Since that time, environmental groups have continued to push for new federal protections on Gold Butte. But no legislation has been introduced. A National Monument designation can add tighter restrictions on public lands through an executive action of the President. No approval from the Congress is needed.
“Since President Theodore Roosevelt proclaimed Devil’s Tower in Wyoming as America’s first national monument, through President George W. Bush’s designation of more national monument acreage than any of his predecessors, our Nation has a long and rich history of Democratic and Republican Presidents establishing national monuments,” stated SEEC co-chair Rep. Gerry Connolly (D-VA) in a press release which accompanied last week’s letter. “I urge the President to continue to take decisive action to preserve and protect our country’s historic landmarks for future generations.”
Dalley stated that a National Monument has as many problems and restrictions as an NCA designation. “The main problem with both is that it takes away local decision-making and local management efforts,” Dalley said. “I think that the whole thing is definitely a scare tactic to force an NCA.”
The press release claimed that National Monument designations have the additional benefit of providing a boost to the surrounding area’s economy.
“Entrepreneurs are basing their business location decisions on the quality of life in an area,” the press release stated. “Businesses are recruiting talented employees by promoting access to beautiful, nearby public lands.”
But Dalley said that nothing could be further from the truth.

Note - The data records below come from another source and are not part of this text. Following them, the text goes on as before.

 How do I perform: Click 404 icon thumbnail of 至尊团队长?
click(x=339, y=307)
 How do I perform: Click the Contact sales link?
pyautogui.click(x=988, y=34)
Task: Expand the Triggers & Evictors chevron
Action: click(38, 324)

“We’ve seen it before: the more federal designations and restrictions that are put on the land, the more it chokes economic opportunity and destroys our local economy,” said Lindsey Dalley, chairman of the local Partners in Conservation group. “Ninety percent of the time, a federal designation and local commerce are mutually exclusive elements. Any politician telling you that federal land designations are going to create jobs are listening to the wine and cheese special interest crowd.”
Dalley said that Berkley’s involvement in Gold Butte was “nothing short of political malpractice”. He added that she should be held accountable for it in the polls this fall.
Berkley is currently running for a Nevada Senate seat against Sen. Dean Heller (R-Nev.).
“What is she doing, as a House member, getting involved in things like this so far outside of her own district?” Dalley said. “It shows to me that she is just a Harry Reid lapdog and a servant of the national environmentalist special interests. This latest action is clearly just another example of environmentalists totally demagoguing this issue to a well-meaning but ill-informed segment of the public.”